I’ve chronicled here the ups and downs of my work-in-progress, Fly Girl.  As you may recall, it started as my Nanowrimo project and after that I spent about five more months revising the story.  After two recent readers (kindly) confirmed that the fixes I made to address the first two readers’ comments still weren’t successful in increasing the drama, I decided to shelve the project.

But all is not lost.  Am I bummed (to put it mildly) that six months of writerly blood, sweat and tears may never see the light of day?  Absolutely.  But…an analogy: When I spend a month knitting a sweater that turns out to be unflattering, I’ve always declared that the knitting time was not wasted.  After all, I still enjoyed the relaxation (and other) benefits of knitting and probably learned some new skills along the way.  Though that sweater may wind up in a Goodwill pile, the next knitted sweater is sure to be better for that experience.  The same, I keep reminding myself, is true of the last six months spent on Fly Girl.

And that’s already proved true.  After getting the most recent feedback from readers, I checked out from the library everything I could find on plotting, conflict, tension and creativity.  I started doing morning pages after re-reading The Artist’s Way.  And in immersing myself in some of these novel-writing bibles (the most helpful of which was this, by the way), a new idea came to me.  An idea with tension built right into the premise, much the same way as Cheer is.  So I’m invigorated.  This time, before writing a single word, I plan to methodically plot every single freakin’ scene to ensure that tension and conflict are built into every critical point.  I have high hopes for this project.

And it turns out I’m not the only published novelist who has shelved entire drafts of books.  YA author Sarah Dessen once wrote that one minor character who made a brief appearance in one of her books was actually the protagonist of an entire novel that she wound up ditching.  So it happens to the best of us.

Somewhere, someone is wearing my knitted sweaters gone wrong.  And someday, I’ll look back fondly on the six months spent on Fly Girl work and recall how it led me to a much better story that might never have otherwise been uncovered.

* photo from


  1. Sheila Gordon said:

    Good for you.
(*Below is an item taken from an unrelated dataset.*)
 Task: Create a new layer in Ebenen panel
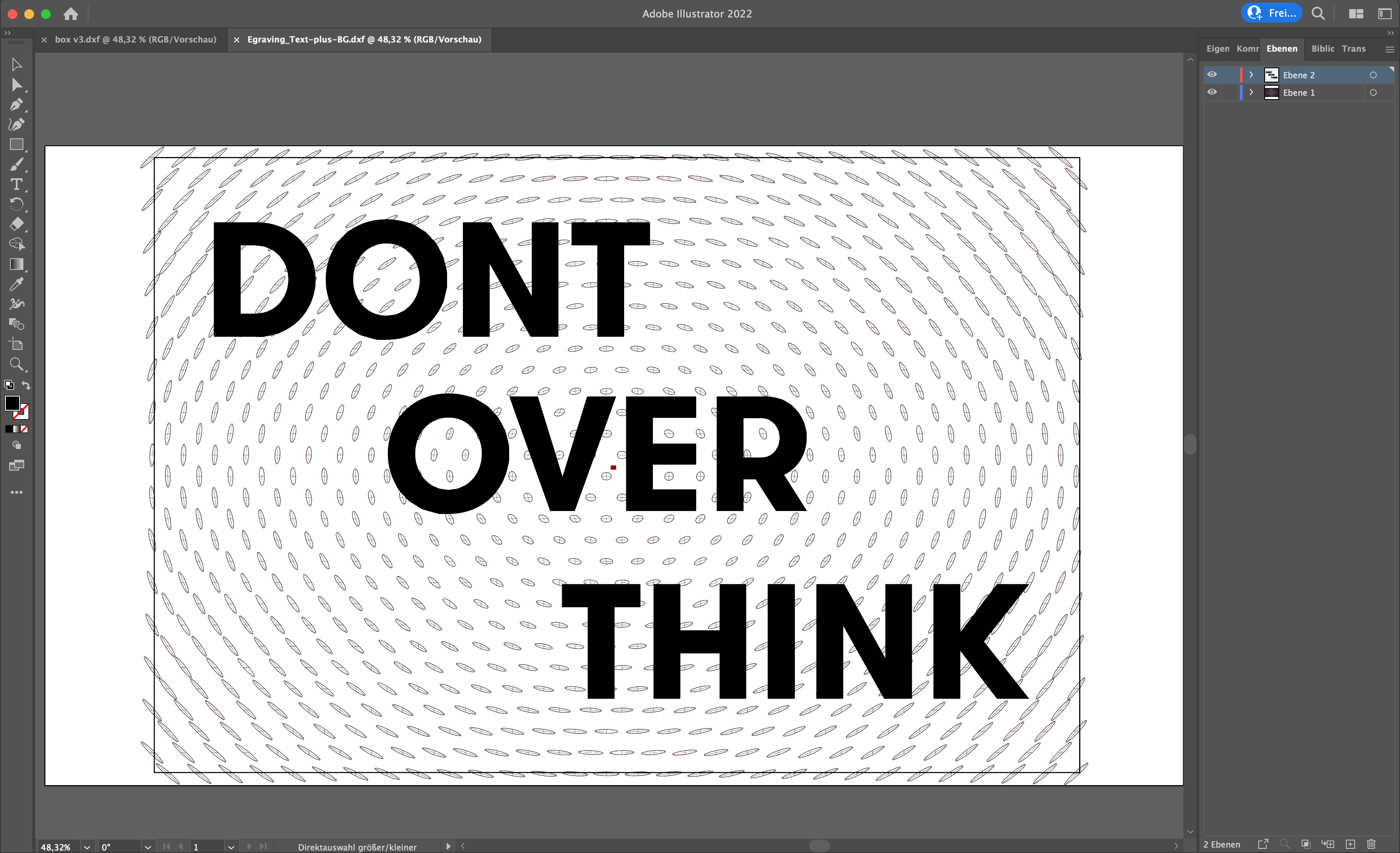pos(1350,845)
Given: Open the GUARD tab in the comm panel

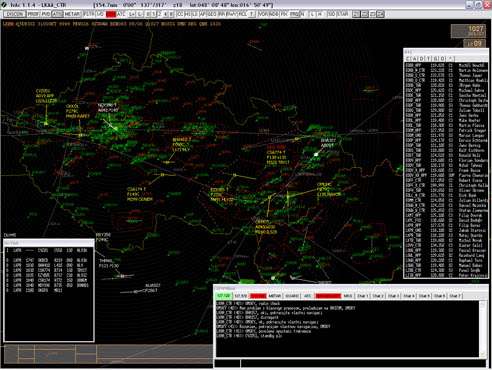Looking at the screenshot, I should click(292, 296).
You may come back to it another timebut it sounds like it was time to move on. Good luck with the new one! Your number one fan.
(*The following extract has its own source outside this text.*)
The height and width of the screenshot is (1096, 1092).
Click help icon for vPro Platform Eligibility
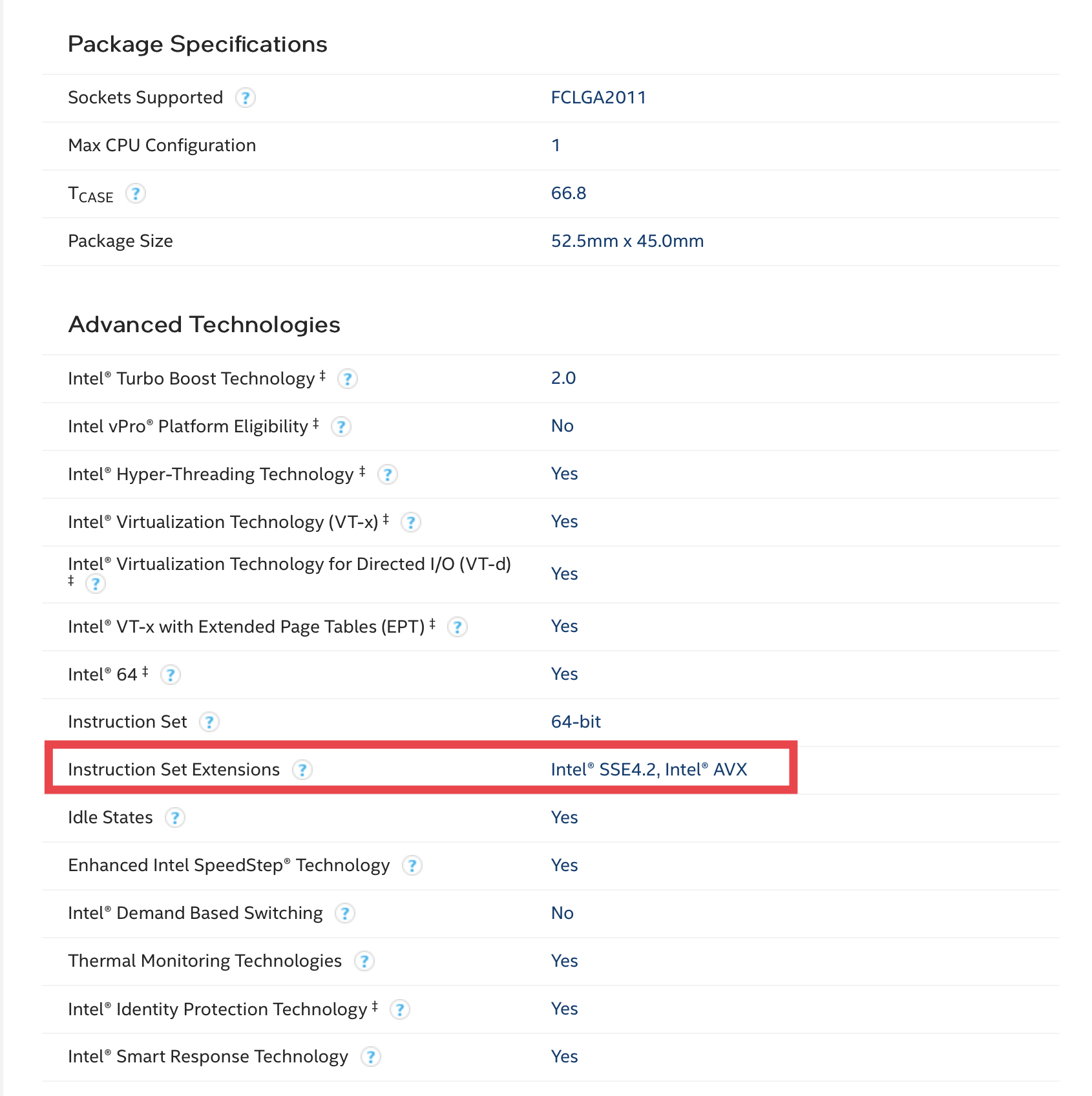[341, 427]
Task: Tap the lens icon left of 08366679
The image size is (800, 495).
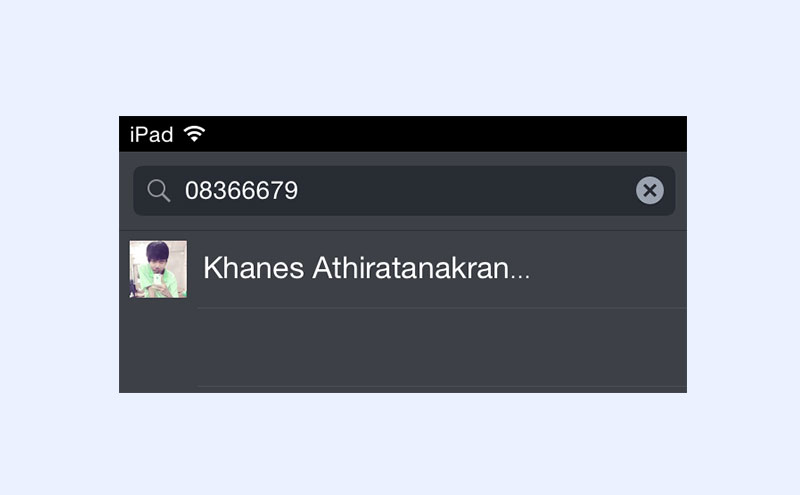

    • Leslie A. Gordon said:

      Thank you!

      Sent from a handheld device – please excuse brevity & typos.

  2. A.M.B. said:

    Good luck with your next project! I’m sorry “Fly Girl” hasn’t turned out the way you hoped (maybe you’ll pick it up again later with fresh eyes), but it sounds like you have a good attitude about it.

    • Leslie A. Gordon said:

      Thank you!

      Sent from a handheld device – please excuse brevity & typos.